The study estimated that Pakistani banks’ overall technical efficiency was 74 per cent, while their scale efficiency was 96pc.

The pure technical efficiency — the ability of bank managers to extract optimum performance from given resources — of banks came out at 77pc.

This means that if bank managers have Rs100, they are only able to utilise Rs77, Mr Naveed said, adding that basically, our banking managers are performing 23pc below their optimum performance levels.

The scale efficiency of 96pc demonstrates that different components of the banking system, for example, branches, are underutilising their potential by 4pc.

The assessment of three parameters of digitalisation showed that ATM transactions have a “highly significant and positive effect on Pakistan’s banking industry” as ATMs now offer more than just cash withdrawals and deposits.

“Customers might deposit, withdraw, and check balances at ATMs.
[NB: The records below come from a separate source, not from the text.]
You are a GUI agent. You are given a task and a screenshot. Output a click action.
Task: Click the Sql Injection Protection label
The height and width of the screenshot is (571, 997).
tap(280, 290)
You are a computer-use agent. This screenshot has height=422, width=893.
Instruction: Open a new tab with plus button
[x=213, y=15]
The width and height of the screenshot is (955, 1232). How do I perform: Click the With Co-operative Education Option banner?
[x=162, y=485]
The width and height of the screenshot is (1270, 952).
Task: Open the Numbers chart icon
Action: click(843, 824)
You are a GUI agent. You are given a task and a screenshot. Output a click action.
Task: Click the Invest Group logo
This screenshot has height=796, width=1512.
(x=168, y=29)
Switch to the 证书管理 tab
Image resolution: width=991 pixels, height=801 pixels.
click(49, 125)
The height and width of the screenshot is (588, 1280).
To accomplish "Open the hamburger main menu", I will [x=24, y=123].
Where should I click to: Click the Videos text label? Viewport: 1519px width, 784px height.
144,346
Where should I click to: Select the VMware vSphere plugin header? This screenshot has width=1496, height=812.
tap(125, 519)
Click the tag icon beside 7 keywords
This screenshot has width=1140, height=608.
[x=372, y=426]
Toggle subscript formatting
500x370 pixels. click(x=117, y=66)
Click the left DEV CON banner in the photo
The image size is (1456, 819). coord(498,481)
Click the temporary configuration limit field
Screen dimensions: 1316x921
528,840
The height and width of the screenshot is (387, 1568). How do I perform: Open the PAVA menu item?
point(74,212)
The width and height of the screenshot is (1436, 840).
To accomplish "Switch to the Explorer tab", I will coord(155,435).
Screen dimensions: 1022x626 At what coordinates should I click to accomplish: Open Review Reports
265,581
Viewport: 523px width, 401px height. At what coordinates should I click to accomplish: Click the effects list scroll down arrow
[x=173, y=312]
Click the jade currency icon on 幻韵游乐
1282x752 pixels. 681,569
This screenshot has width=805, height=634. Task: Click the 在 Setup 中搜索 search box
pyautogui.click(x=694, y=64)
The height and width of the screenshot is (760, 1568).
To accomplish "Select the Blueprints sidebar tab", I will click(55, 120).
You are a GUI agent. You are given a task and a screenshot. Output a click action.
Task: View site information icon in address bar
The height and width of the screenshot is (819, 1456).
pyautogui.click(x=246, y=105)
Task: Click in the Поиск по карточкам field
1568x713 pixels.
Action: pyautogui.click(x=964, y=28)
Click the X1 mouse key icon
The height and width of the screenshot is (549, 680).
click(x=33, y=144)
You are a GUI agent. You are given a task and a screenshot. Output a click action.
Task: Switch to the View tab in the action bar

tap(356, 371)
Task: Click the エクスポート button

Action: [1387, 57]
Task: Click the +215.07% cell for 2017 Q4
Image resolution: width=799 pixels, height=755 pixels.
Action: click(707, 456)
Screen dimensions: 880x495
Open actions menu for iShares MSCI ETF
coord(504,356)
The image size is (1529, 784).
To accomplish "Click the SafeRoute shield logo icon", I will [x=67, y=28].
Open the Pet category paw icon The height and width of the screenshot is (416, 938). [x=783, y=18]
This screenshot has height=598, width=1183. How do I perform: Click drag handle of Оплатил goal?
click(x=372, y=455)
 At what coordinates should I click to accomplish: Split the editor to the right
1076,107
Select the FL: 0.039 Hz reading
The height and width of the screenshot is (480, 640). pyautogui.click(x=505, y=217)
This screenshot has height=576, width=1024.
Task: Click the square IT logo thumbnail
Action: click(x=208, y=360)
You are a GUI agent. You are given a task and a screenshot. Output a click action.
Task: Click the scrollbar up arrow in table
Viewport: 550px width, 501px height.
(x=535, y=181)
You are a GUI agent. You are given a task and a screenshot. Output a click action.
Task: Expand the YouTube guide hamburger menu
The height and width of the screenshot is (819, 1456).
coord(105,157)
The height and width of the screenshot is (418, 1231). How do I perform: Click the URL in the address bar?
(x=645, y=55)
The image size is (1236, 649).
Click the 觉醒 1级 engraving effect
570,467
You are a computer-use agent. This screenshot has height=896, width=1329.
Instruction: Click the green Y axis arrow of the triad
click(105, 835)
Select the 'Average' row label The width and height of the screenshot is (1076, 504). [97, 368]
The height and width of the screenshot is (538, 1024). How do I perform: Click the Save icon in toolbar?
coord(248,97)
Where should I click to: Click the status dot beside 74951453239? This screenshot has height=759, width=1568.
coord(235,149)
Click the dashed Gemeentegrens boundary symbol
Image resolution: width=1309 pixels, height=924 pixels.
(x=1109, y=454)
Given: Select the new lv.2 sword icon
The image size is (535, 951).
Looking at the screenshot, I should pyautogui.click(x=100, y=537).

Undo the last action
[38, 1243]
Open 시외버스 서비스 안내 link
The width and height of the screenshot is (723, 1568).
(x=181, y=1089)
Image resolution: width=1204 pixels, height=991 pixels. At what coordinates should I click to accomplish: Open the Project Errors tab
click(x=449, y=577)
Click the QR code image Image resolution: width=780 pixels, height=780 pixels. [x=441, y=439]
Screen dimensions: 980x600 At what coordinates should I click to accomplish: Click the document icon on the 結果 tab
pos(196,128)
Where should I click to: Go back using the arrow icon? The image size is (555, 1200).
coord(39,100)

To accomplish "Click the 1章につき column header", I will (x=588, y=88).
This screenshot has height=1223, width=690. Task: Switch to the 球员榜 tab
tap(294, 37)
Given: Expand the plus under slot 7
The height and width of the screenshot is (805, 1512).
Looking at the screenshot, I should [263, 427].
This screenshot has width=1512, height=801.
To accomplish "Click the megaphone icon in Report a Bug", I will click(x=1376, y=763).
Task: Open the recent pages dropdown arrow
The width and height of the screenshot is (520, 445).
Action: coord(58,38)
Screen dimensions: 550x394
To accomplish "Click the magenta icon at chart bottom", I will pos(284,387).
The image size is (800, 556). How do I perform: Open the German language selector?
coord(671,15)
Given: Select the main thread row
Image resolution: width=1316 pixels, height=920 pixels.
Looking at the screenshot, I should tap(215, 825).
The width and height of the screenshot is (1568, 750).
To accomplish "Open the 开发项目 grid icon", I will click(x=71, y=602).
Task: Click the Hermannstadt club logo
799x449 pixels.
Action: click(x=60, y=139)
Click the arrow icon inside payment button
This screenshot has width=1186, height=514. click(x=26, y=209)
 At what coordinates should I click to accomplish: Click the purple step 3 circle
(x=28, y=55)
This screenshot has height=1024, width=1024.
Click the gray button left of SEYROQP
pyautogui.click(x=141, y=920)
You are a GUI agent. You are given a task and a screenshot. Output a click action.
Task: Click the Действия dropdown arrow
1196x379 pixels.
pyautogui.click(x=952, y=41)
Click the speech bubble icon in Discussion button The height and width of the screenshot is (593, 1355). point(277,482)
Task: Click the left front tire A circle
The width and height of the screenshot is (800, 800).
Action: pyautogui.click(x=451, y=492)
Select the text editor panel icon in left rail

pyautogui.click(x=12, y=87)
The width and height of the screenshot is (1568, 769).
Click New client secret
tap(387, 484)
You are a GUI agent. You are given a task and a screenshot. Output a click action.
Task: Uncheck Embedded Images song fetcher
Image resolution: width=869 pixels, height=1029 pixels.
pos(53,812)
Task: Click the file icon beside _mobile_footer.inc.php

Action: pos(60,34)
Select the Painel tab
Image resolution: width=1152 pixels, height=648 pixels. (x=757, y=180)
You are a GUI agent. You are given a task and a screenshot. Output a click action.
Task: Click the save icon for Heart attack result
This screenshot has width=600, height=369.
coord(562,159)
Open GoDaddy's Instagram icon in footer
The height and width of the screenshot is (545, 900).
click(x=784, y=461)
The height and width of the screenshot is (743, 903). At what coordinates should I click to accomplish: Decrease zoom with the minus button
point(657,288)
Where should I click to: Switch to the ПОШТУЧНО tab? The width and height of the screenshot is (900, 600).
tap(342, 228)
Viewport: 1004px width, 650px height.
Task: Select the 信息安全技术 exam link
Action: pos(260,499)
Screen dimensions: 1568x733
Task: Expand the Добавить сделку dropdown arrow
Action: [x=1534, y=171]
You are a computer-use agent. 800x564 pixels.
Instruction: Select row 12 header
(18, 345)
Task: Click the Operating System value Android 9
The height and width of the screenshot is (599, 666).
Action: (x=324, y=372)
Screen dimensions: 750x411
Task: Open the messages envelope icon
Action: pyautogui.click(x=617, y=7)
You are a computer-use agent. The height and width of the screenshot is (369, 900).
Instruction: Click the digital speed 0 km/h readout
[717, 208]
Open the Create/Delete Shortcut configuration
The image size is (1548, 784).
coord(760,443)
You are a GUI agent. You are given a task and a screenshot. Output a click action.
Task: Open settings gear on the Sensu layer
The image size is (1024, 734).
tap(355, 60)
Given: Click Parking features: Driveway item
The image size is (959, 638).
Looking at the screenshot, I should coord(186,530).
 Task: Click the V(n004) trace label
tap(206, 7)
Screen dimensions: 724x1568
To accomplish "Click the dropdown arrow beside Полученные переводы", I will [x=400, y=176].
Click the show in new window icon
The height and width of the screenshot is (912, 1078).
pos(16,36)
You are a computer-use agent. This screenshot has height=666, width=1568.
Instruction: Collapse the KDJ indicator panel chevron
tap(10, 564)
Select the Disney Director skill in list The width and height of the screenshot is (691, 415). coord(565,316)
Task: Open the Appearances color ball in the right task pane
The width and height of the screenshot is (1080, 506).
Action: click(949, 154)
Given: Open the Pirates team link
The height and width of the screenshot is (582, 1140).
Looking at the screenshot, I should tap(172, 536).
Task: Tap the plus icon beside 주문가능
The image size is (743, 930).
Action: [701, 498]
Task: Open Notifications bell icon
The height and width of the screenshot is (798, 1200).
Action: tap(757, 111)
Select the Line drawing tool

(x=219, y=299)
By broadening their service offerings, banks can better satisfy client demands and reduce branch visits, enhancing banking efficiency.”

The impact of internet-based transactions also had a “positive relationship” with banking efficiency.

“Internet transactions are less costly and require fewer staffers to handle financial data and operations than conventional banking […] reducing the necessity for costly branch networks. Cost reductions increase banking efficiency because of more efficient resource utilisation and streamlined operations,” the research stated

Finally, POS-based transactions also have a “positive association” with efficiency as they reduce handling costs, speed up payment processing, and “improve precision, protection, and interaction with other business networks”.

The research also highlighted the changing landscape of Pakistan’s financial system with the entry of electronic money institutions (EMIs). It added that banks are also investing more in their digital infrastructures to comply with SBP’s guidelines on digital payments.

“New digital payment alternatives, such as quasi-FinTechs, are increasing digital penetration in Pakistan [and the] banking industry appears to be becoming more efficient due to extensive banking digitalisation.”